Аквинат ловко примирил философию Аристотеля с Библией. «Если мы находим согласное с нашей верой, то принимаем, – писал он, – а все, противоречащее соборной христианской доктрине, отвергаем»[160]. Фома нашел у Философа куда больше приемлемого, чем достойного отвержения. Он призвал Аристотеля на службу, чтобы подвести философское обоснование под христианское учение, мобилизовал его мысли, чтобы спорить о природе души, тайне Троицы и субстанции ангелов. В значительной мере благодаря Аквинату и университетам Аристотель приобрел в Западной Европе огромное интеллектуальное влияние. Примерно в 1305-м Данте назвал его «верховным философом», «наставником и вождем человеческого разума», чье учение «вправе называться как бы вселенским мнением»[161]. В 1367-м Петрарка усомнился в этом незыблемом авторитете, сетуя, что «так пленила их любовь к самому имени „Аристотель“, что они почитают кощунственным высказывать мнение, отличное от его, по какому бы то ни было вопросу»[162]. Или как жаловался флорентийский ученый почти столетием позже: «Весь мир захватили аристотелики»[163].
С Платоном в Средние века ознакомиться было несравненно сложнее. Не то чтобы его труды забыли окончательно[164]. Средневековые ученые знакомились с некоторыми аспектами его мысли не только через языческих авторов, таких как Цицерон и Сенека, но и через христианских, включая Иеронима и Августина. Портрет Сократа, наставника Платона и протагониста его диалогов, даже украсил фасад церкви в Шартре. Однако труды Платона не изучали в университетах, а из его тридцати шести диалогов до 1100-х на Западе был известен лишь «Тимей» (и то фрагментарно) в переводе Цицерона, а также в другом переводе, тоже фрагментарном, сделанном столетиями позже философом по имени Калкидий, о котором не известно почти ничего (в том числе для кого он переводил). К 1397-му, когда Мануил Хрисолор прибыл во Флоренцию, целиком были переведены лишь два диалога, «Менон» и «Федон», а также отрывки из «Парменида».
Из античных источников западные ученые знали, что труды Платона куда более многочисленны. Корпус его текстов чудесным образом сохранился целиком благодаря древним грекам, а также их византийским наследникам.
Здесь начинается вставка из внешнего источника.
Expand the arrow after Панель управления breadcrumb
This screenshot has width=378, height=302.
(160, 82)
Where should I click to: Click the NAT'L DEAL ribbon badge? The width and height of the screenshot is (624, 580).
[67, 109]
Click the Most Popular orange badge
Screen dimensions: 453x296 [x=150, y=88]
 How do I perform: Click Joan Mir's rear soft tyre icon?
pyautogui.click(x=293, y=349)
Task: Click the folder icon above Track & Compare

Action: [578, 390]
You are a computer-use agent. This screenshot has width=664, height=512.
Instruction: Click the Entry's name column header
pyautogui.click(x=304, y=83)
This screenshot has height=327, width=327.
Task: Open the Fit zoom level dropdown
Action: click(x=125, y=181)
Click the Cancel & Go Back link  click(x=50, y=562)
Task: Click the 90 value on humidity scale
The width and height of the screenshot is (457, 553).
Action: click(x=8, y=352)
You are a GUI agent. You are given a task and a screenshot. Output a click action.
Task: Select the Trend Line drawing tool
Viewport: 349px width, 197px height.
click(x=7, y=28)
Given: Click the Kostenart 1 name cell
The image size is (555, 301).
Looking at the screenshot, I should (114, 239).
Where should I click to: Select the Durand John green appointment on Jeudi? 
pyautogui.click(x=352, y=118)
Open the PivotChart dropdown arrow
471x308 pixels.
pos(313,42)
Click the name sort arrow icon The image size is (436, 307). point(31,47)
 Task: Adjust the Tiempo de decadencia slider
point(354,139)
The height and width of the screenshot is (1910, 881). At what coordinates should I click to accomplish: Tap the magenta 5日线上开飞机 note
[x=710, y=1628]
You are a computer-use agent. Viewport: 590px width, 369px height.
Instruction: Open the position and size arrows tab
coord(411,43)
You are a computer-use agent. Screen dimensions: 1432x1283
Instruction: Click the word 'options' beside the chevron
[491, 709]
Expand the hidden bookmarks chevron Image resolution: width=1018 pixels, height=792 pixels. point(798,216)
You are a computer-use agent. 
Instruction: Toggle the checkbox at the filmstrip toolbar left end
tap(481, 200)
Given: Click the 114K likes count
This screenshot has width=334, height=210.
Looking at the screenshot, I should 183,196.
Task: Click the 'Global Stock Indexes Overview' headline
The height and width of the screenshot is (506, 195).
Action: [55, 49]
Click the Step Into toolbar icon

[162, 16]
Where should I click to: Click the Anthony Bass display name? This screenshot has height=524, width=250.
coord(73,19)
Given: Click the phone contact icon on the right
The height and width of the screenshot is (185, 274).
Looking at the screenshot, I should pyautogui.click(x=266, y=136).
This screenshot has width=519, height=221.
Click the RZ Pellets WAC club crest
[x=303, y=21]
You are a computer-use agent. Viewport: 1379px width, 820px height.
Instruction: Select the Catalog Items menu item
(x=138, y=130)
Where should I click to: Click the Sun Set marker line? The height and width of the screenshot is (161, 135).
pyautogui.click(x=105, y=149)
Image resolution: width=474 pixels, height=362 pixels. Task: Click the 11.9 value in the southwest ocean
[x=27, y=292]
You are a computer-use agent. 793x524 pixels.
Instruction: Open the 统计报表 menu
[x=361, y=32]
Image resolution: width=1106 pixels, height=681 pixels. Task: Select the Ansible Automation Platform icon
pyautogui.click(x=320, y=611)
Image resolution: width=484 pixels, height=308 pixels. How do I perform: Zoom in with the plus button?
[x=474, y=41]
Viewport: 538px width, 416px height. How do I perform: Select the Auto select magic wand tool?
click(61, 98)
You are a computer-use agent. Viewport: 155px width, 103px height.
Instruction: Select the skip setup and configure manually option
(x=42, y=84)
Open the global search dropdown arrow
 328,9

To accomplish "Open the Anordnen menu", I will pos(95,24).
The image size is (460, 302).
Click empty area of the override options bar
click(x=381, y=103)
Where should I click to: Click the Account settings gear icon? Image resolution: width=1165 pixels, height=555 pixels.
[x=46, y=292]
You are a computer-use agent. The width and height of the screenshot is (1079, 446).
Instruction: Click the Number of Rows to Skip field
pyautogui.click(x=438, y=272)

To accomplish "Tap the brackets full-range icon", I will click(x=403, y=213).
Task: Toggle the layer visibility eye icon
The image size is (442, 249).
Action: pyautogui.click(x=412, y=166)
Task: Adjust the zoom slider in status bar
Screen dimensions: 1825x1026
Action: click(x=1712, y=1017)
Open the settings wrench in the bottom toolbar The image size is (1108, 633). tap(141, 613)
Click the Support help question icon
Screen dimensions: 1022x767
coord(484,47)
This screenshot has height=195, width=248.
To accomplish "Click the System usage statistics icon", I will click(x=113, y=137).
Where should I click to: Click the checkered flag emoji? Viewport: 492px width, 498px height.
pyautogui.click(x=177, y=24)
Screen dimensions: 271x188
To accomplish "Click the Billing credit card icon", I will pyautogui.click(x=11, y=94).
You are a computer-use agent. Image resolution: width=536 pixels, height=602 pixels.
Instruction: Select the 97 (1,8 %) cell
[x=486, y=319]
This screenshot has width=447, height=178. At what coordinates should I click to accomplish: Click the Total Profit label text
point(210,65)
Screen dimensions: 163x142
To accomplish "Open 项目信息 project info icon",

Старейшие уцелевшие списки были сделаны в Константинополе в конце девятого века, по крайней мере четыре из них – одним писцом[165]. Один такой византийский кодекс – первое существенное собрание платоновских диалогов, попавшее на Запад, – сумел заполучить Петрарка. Манускрипт был неполон – Петрарке достался лишь второй из двух томов – и тем не менее содержал многие неизвестные на Западе творения Платона, включая «Государство». Однако Петрарка, к своему отчаянию, не мог разобрать в нем почти ни слова. После его смерти манускрипт затерялся в библиотеке Павии, где и лежал, нескопированный и непереведенный.